To encourage the students, the program also brings in speakers from each side, such as journalists or politicians. Hearing from established professionals encourages the students from the same background to speak up.

The goal is to find a “middle way,” not to win arguments, Abu Hamed said.

“I’m not bringing you here to convince you about how the other side is right or wrong. No, we present it in a way that ‘this is a great opportunity for you to tell your story,'” he said. “I wouldn’t say normalize, but to accept the other, and the same thing also for the other side. To share your story, to hear the other story from them, not from the media.”

The Arava Institute for Environmental Studies. (Courtesy)

The conflict has torn apart college campuses in New York and around the US, and there appear to be few joint discussions between pro-Israel and pro-Palestinian students. One attempt hosted by a leading rabbi and an imam at New York’s Queens College early in the war devolved into shouting and insults hurled by Muslim students against the imam. Jewish leaders at other colleges have described the relationship between Jewish and Muslim student groups as a “cold war.”
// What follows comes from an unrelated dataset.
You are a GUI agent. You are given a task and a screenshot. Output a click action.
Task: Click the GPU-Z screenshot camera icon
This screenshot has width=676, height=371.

The Arava Institute has relationships with US universities, some of whom reached out after October 7 for advice on facilitating dialogue. The institute is discussing how to adapt its methods for the US and is in talks with a couple of US universities on providing faculty with tools for facilitating discussions, Abu Hamed said.

“Students are on campus with each other for at least four years. There should be a methodology,” Abu Hamed said of US campuses. “It’s doable here, too.”

While the Arava Institute focuses on cooperation around shared natural resources, such as groundwater, dialogue in the US could work toward collaborating on joint political or social initiatives, he said.

The institute’s ability to work on both sides of the conflict has played out in Gaza, where it has helped set up off-grid communal shelters that are serving around 10,000 people.

The institute’s nearly 2,000 alumni have also kept in touch since the outbreak of the war. After October 7, 2023, Palestinian, Jordanian and Israeli alumni held weekly meetings on Zoom, and alumni from around the region attended an annual conference in Cyprus in December.

For the students who were at the institute when the war erupted, they finished the semester and kept up their dialogue — Palestinians alongside Israelis who were called up for military reserve service.

“They totally disagree. They totally refuse what the Israeli soldiers are doing in Gaza, but they were exposed to that human, and that’s what managed to keep this communication channel open,” Abu Hamed said.